Infantino, elected president in succession to banned and disgraced Sepp Blatter in February, insisted that – overall – FIFA had made “big steps towards rehabilitation.”

In an interview with ‘local paper’ Neue Zurcher Zeitung Infantino said FIFA had “introduced a new programme for football development and increased controls [as well as] elected new, independent members of the key committees for the governance, disciplinary and ethics committee and the audit and compliance.”

He also pointed out the appointment of a woman for the first time as secretary-general in Senegalese UN co-ordinator Fatma Samoura.

Infantino also sought to explain the ongoing mystery over his pay.

Internal fall-out

FIFA Congress decided in February that the salaries of top officials would be published but Infantino has repeatedly stalled on the details, fuelling suggestions that it was a source for his fall-out with Scala who had been a member of the remuneration committee.

Scala had proposed in the reforms that, in future, the secretary-general should be paid more than president.

However Infantino stepped back from that prospect, saying: “I have made clear from the outset that my salary will be made public, and that it will be much lower than the salaries of former FIFA president and the former secretary-general.”

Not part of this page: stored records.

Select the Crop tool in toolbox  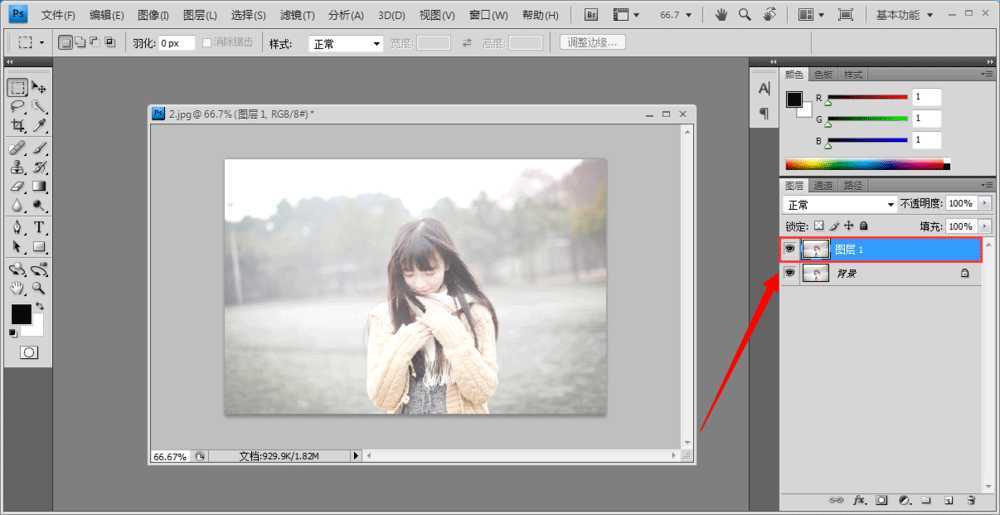18,126
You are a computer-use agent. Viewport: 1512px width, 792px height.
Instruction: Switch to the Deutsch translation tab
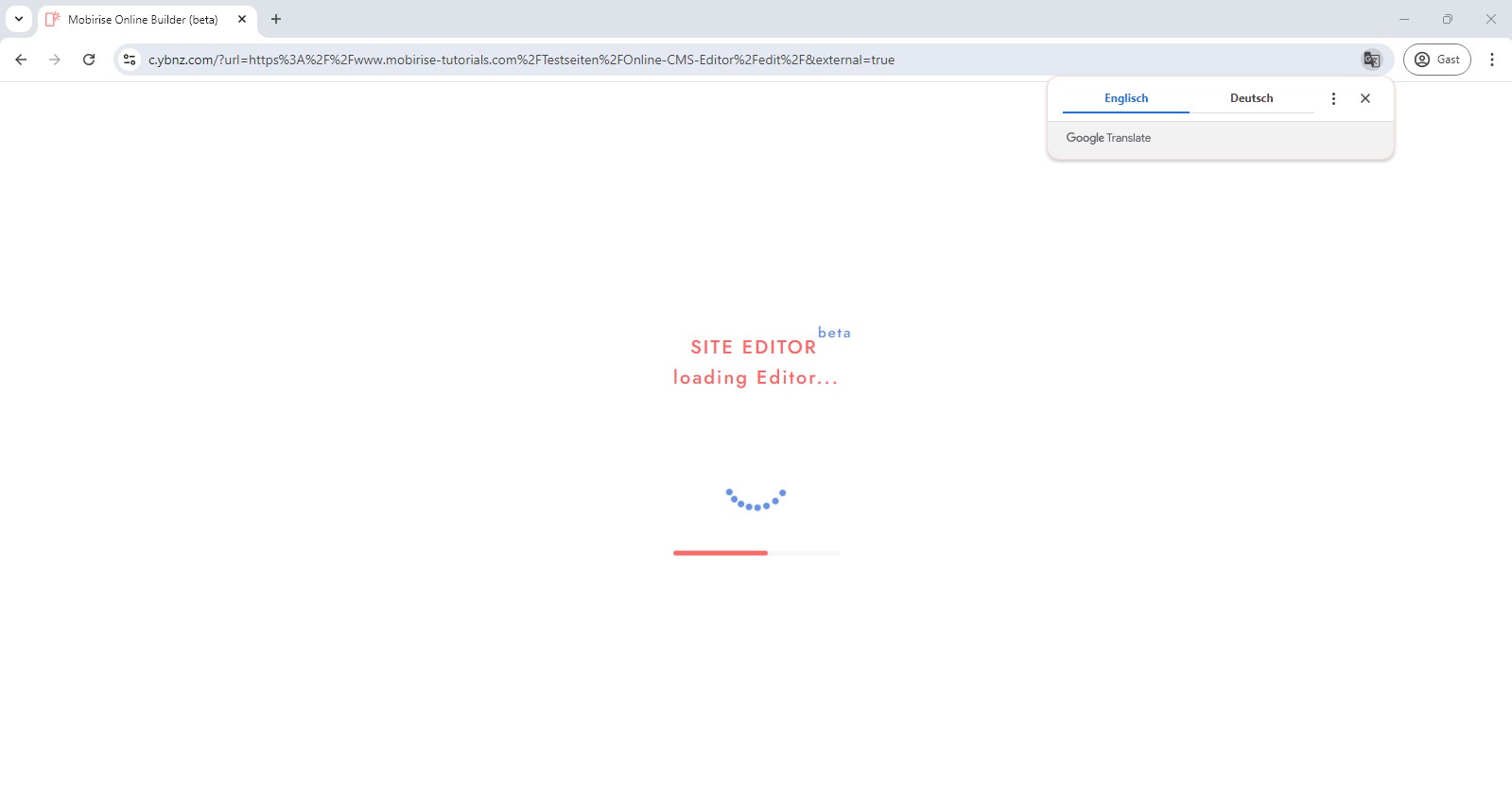pyautogui.click(x=1251, y=98)
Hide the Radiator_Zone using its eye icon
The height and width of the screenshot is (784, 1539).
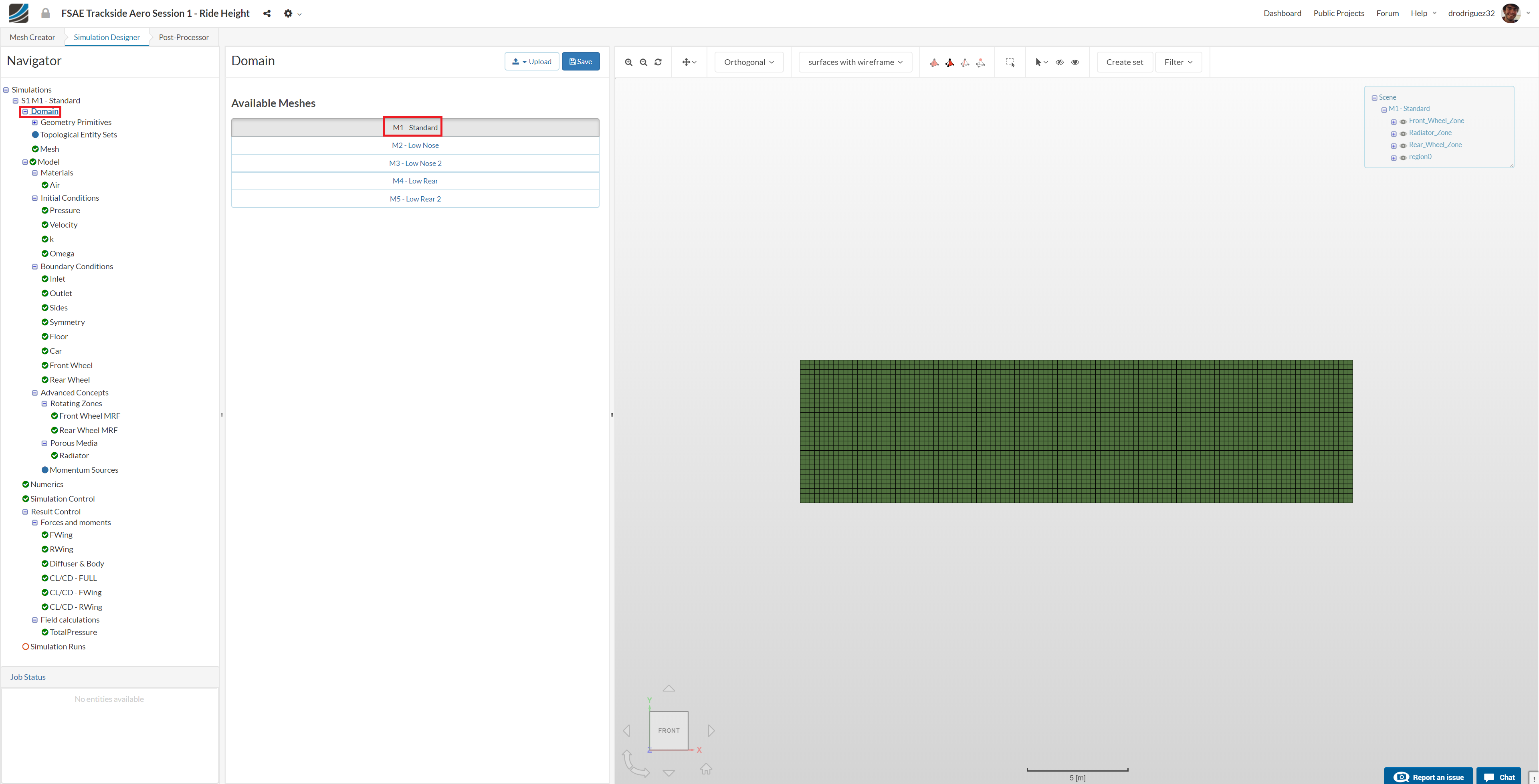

He also tried, for the third time in a week, to justify smuggling through a clause scrapping the independence of the judicial committee which had been a key factor of the reforms and one which had found particular favour among critics.

Infantino, insisting this was only a ‘temporary measure,’ said: “This step was necessary [so] those who abused their tasks and under investigation, may be excluded from these bodies immediately.

“Congress has authorised the FIFA Council to do so in exceptional circumstances, and of course in accordance with applicable legal principles and guarantee . . . The new power is naturally limited until the next Congress.”